### Pixel coordinate grounding data
☆ ☆ ☆ ☆ ☆ ☆ ☆
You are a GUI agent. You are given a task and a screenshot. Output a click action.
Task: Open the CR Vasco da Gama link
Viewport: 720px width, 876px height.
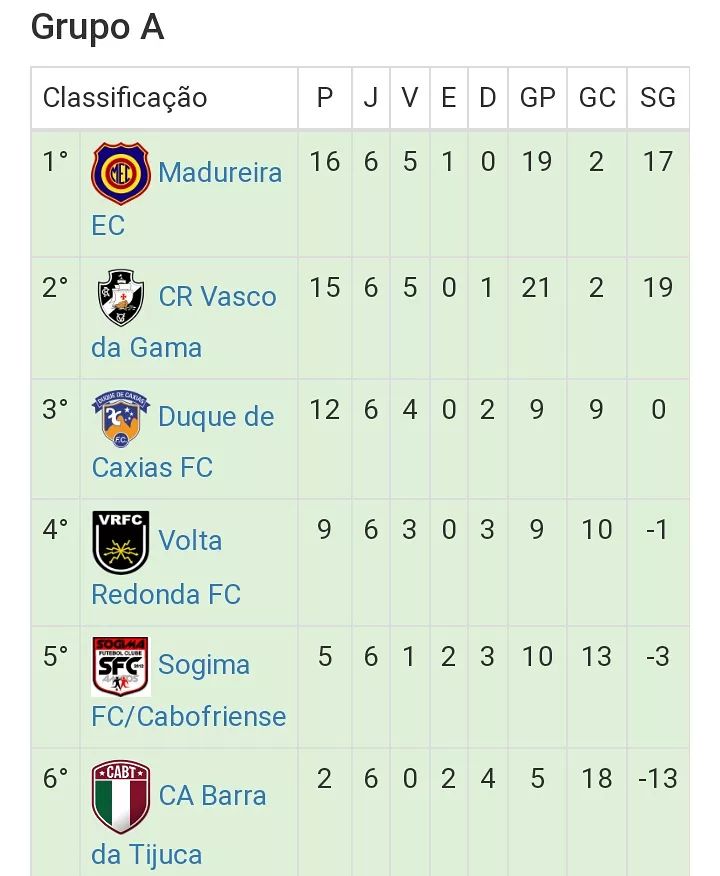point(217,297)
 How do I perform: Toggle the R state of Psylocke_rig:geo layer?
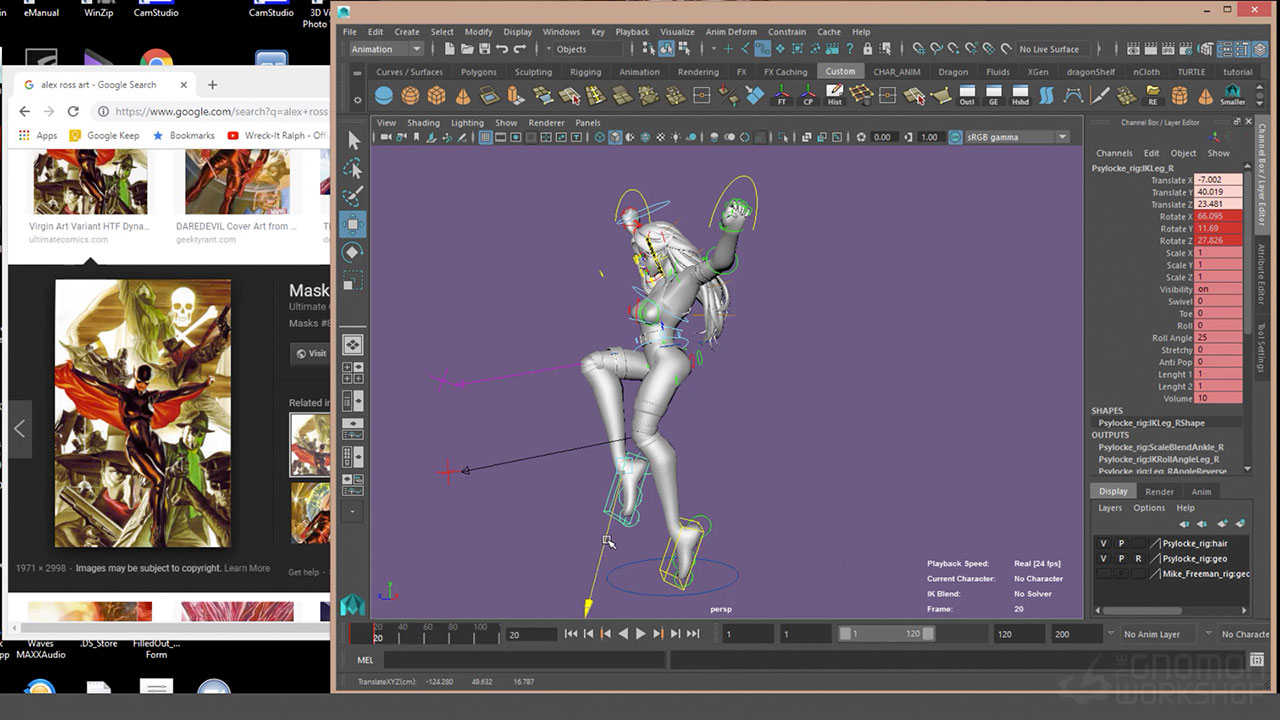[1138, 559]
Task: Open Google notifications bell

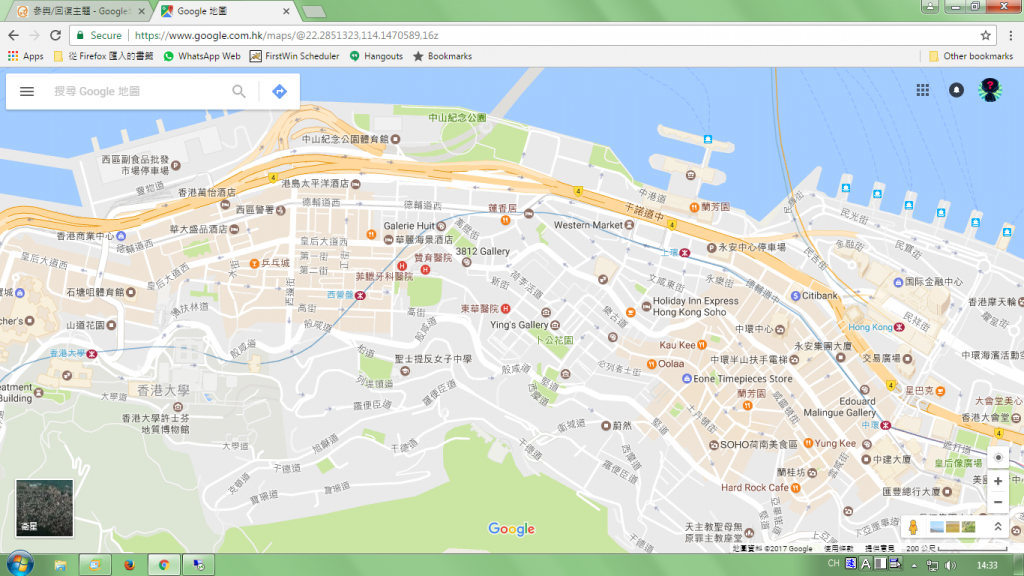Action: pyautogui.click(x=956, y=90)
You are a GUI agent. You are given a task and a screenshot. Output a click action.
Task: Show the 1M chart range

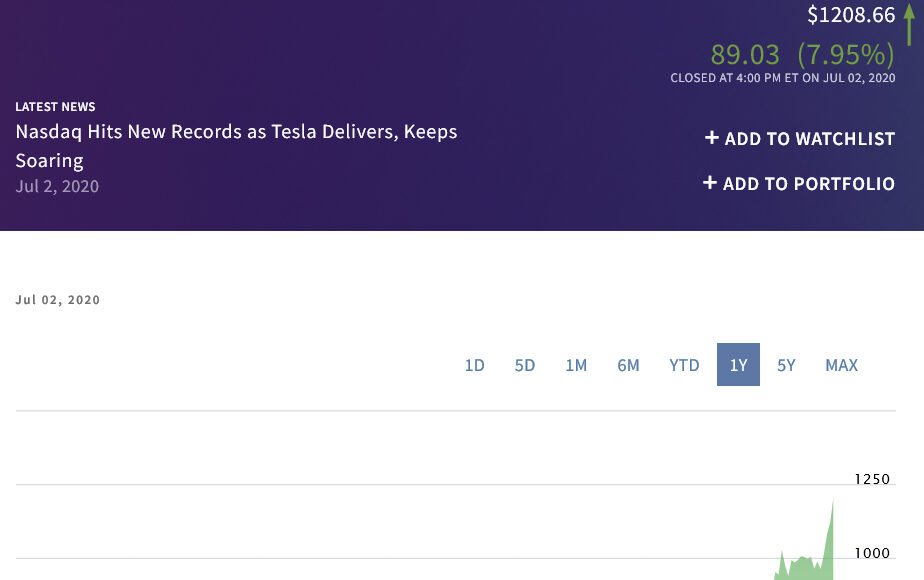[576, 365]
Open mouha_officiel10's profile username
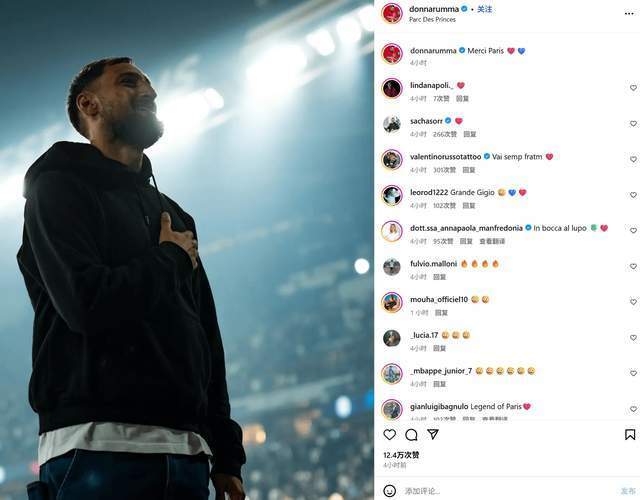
☆ ☆ ☆ ☆ ☆ ☆ ☆
### EXERCISE INSTRUCTIONS
Nothing but the lines from the one containing "How do I perform: Toggle" through the final line of the entries above should be given again, each exactly as written; omit the pictures.

### SOLUTION
 How do I perform: Toggle the R state of Psylocke_rig:geo layer?
[1138, 559]
Task: Open Google notifications bell

Action: pyautogui.click(x=956, y=90)
You are a GUI agent. You are given a task and a screenshot. Output a click action.
Task: Show the 1M chart range

[576, 365]
Open mouha_officiel10's profile username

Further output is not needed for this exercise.